Hydration of Propargyl Esters Catalyzed by Gold(I) Complexes with Phosphoramidite Calix[4]pyrrole Cavitands as Ligands.

We report the synthesis and characterization of two diastereomeric phosphoramidite calix[4]pyrrole cavitands and their corresponding gold(I) complexes, 2 in •Au(I)•Cl and 2 out •Au(I)•Cl, featuring the metal center directed inward and outward with respect to their aromatic cavity. We studied the catalytic activity of the complexes in the hydration of a series of propargyl esters as the benchmarking reaction. All substrates were equipped with a six-membered ring substituent either lacking or including a polar group featuring different hydrogen bond acceptor (HBA) capabilities. We designed the substrates with the polar group to form 1:1 inclusion complexes of different stabilities with the catalysts. In the case of 2 in •Au(I)•OTf, the 1:1 complex placed the alkynyl group of the bound substrate close to the metal center.
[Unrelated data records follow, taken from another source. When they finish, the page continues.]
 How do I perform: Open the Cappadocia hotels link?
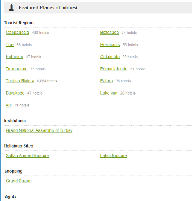click(17, 33)
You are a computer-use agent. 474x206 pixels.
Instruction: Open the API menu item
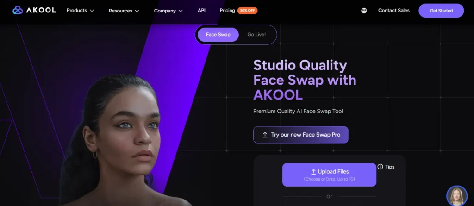point(202,10)
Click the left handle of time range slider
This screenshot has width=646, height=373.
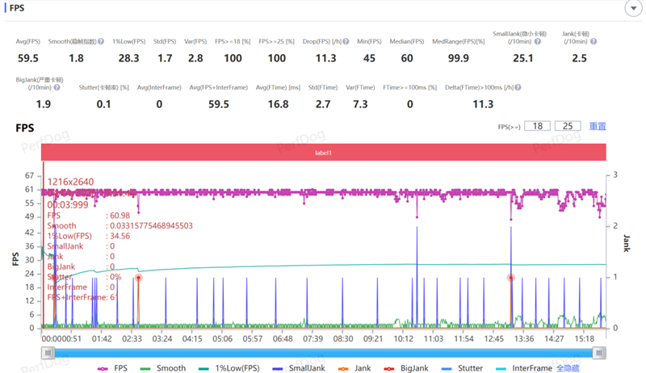48,353
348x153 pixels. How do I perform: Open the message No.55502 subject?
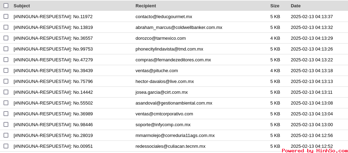(53, 103)
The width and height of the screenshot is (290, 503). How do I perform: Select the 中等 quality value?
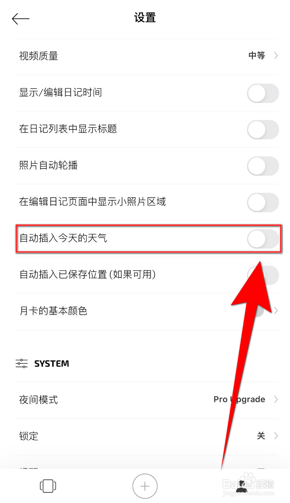pyautogui.click(x=257, y=56)
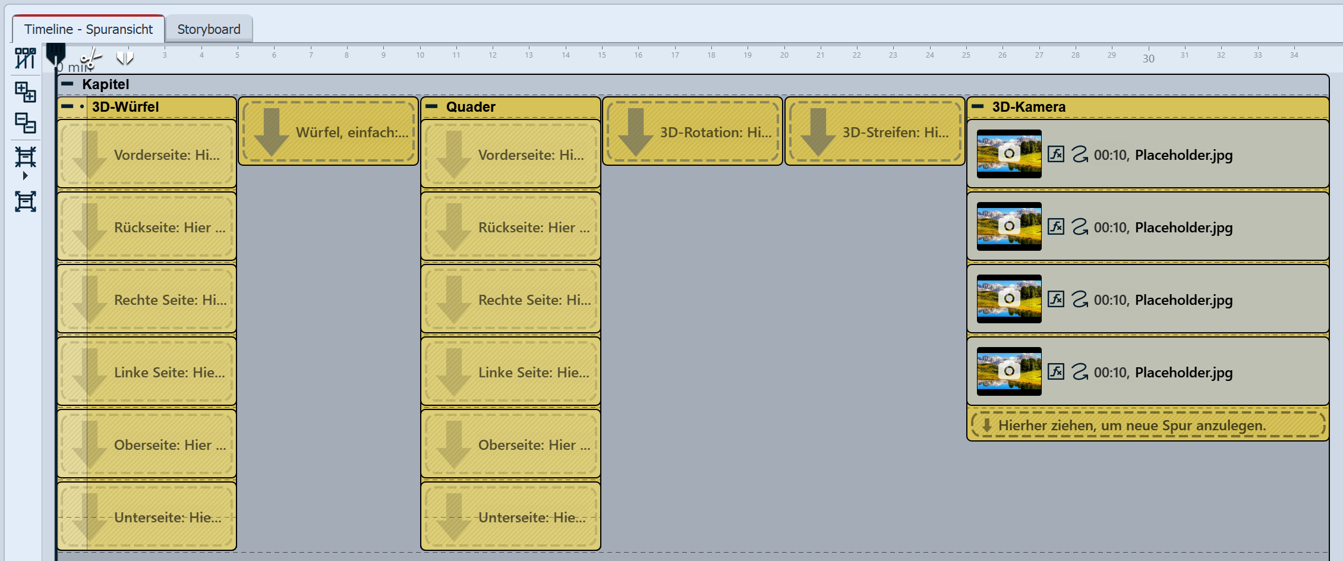Click the 3D-Rotation placeholder block
This screenshot has height=561, width=1343.
[x=692, y=132]
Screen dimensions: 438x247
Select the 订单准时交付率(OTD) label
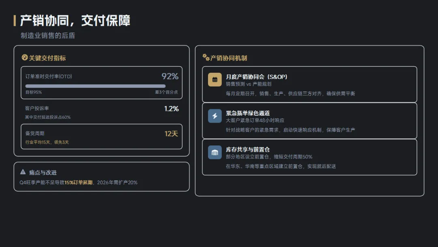point(49,76)
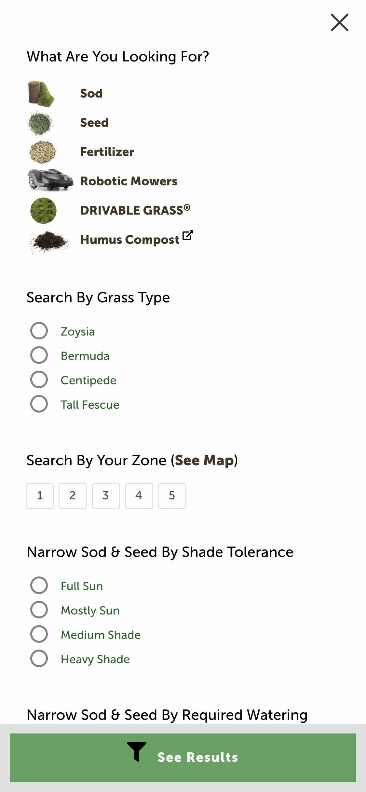Click the fertilizer granules icon
The image size is (366, 792).
click(x=42, y=152)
We compared the obtained results with those of a model phosphoramidite gold(I) complex lacking a calix[4]pyrrole cavity. We found that for all catalysts, the presence of an increasingly polar HBA group in the substrate provoked a decrease in the hydration rate constants. We attributed this result to the competing coordination of the HBA group of the substrate for the Au(I) metal center of the catalysts.